Here are the facts surrounding this attack:
So to summarize - if a code execution bug in IE is found that allows for the arbitrary creation of files on the users disk - they can only drop the malicious CPL in one folder and then to run it elevated they would cause IE to call "RunLegacyCPLElevated.exe" and pass in the path to this newly created .CPL file which would then give the user the teal/green UAC dialog box vs. the orange one. If they used social engineering they would probably likely get the user to save the CPL and a batch file (together - the batch file would call RunLegacyCPLElevated.exe and pass in the malicious CPL) or just an EXE that extracts the CPL and calls RunLegacyCPLElevated.exe and then ask them to run the batch file or the EXE . . . this would then give them the teal/green UAC dialog instead of the orange one.
So really what this 'exploit' amounts to is getting malware to throw up a teal/green UAC dialog vs. an orange UAC dialog. Yes, that's right - all this fuss is over the color of a dialog box . . . a dialog box the user can still choose to dismiss without allowing the malware to run (in both cases). They have not found a way to bypass the UAC dialog box entirely and to run the malware elevated . . . they have simply found a way to change the color of the dialog box by taking advantage of an EXE built-in to Windows for the purpose of running legacy control panel applets - of which there are many in existance.
Now - at this point I have to ask . . . does this attack really matter?
I have already witnessed first hand - Microsoft employees being socially engineered on Vista and tricked into elevating malware applications (in this case it was a fake Valentine’s day e-greeting that tricked an employee into elevating an 'Adobe Flash' installer that really wasn't the Adobe Flash installer). Internet Explorer should have prompted the user first to open or save the EXE after he clicked a link to 'install Flash' . . . the user probably chose to 'Open' the EXE directly from the Internet which caused IE to download the binary to the TIF (Temporary Internet Files folder) and then run it right away . . . the user would have THEN gotten a dialog box from the Attachment Manager API about running things from the 'Internet Zone' which he would have had to acknowledge (another chance to 'cancel or allow') . . . then the UAC dialog popped up (I know this from the event log audit trail) and since the EXE wasn't signed (I'm guessing) he would have gotten the scarrier orange dialog box (another cancel or allow) - which wasn't enough to deter this employee from getting Stallown3d as he still allowed the un-signed random EXE he just downloaded from the Internet to run elevated even though UAC and IE (via Attachment Manager API) told him it was a bad / risky thing to do and gave him a chance to cancel. Hey - it's Flash right? People trust Flash.

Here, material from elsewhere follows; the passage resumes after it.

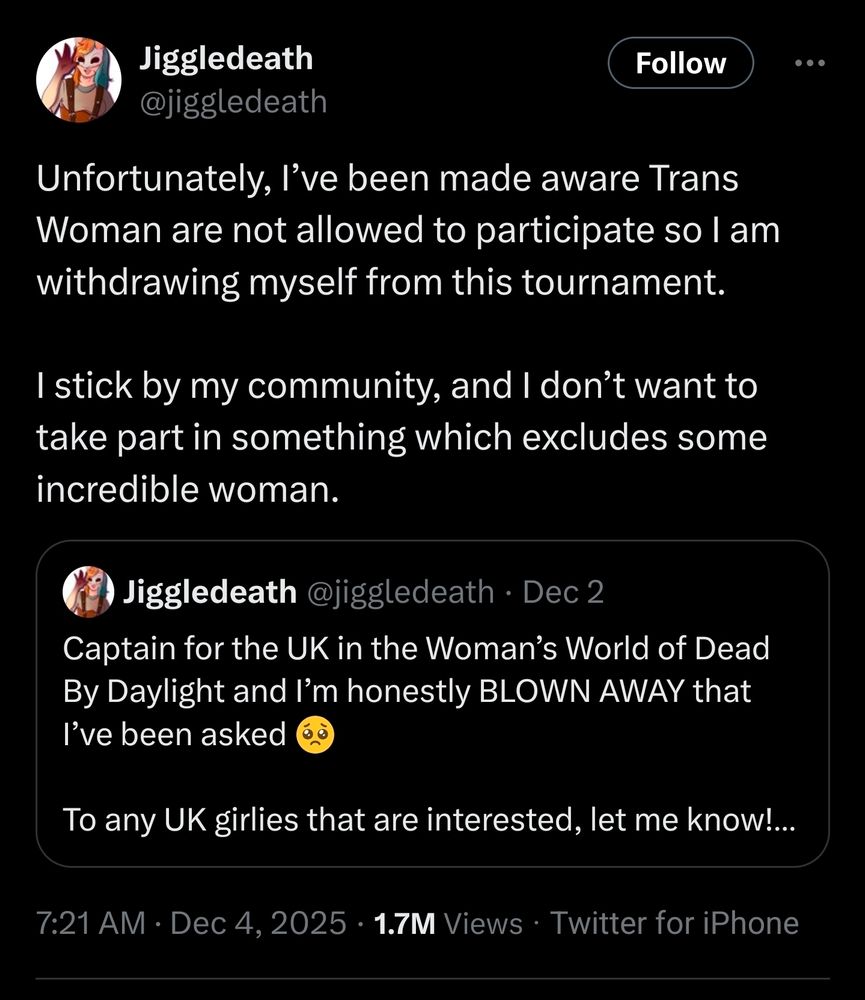
Task: Select the Jiggledeath name in quoted tweet
Action: pos(208,593)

And he needed a newer version of Flash to see the greeting card and Adobe releases a new version of Flash like every other week so its very plausible the version he had installed was out of date and that he should update.
My point is - this attack highlighted by Symantec, in the greater scheme of things just doesn't matter - it's not needed in order to fool people into running malware today. Even with UAC and its nifty color coding - the average PC user is still not really cautious enough about what they run to make trust decisions off of the *color coding* of a dialog box. There is so much un-signed code on the Internet today from legitimate vendors that the average user is likely to encounter the orange dialog box many times during their adventures across the 8th dimension . . . so why go through all of the trouble Ollie has gone through to get your malware to run elevated with a green/teal UAC prompt instead of an orange one - when you can just successfully socially engineer > 90% of the Internet population running Vista and get them to run your malware with the orange prompt by telling them it's Flash??
Finally - do you really think we would use *color coding* as a security boundary or claim it was one? I mean c'mon folks - seriously. It's *color coding*. We're making an effort here to *try* to help you make a decision about the software you run elevated . . . there's no way this could ever be a security boundary in the same way that ohhh say an ACL is . . . or a window station (user session / desktop).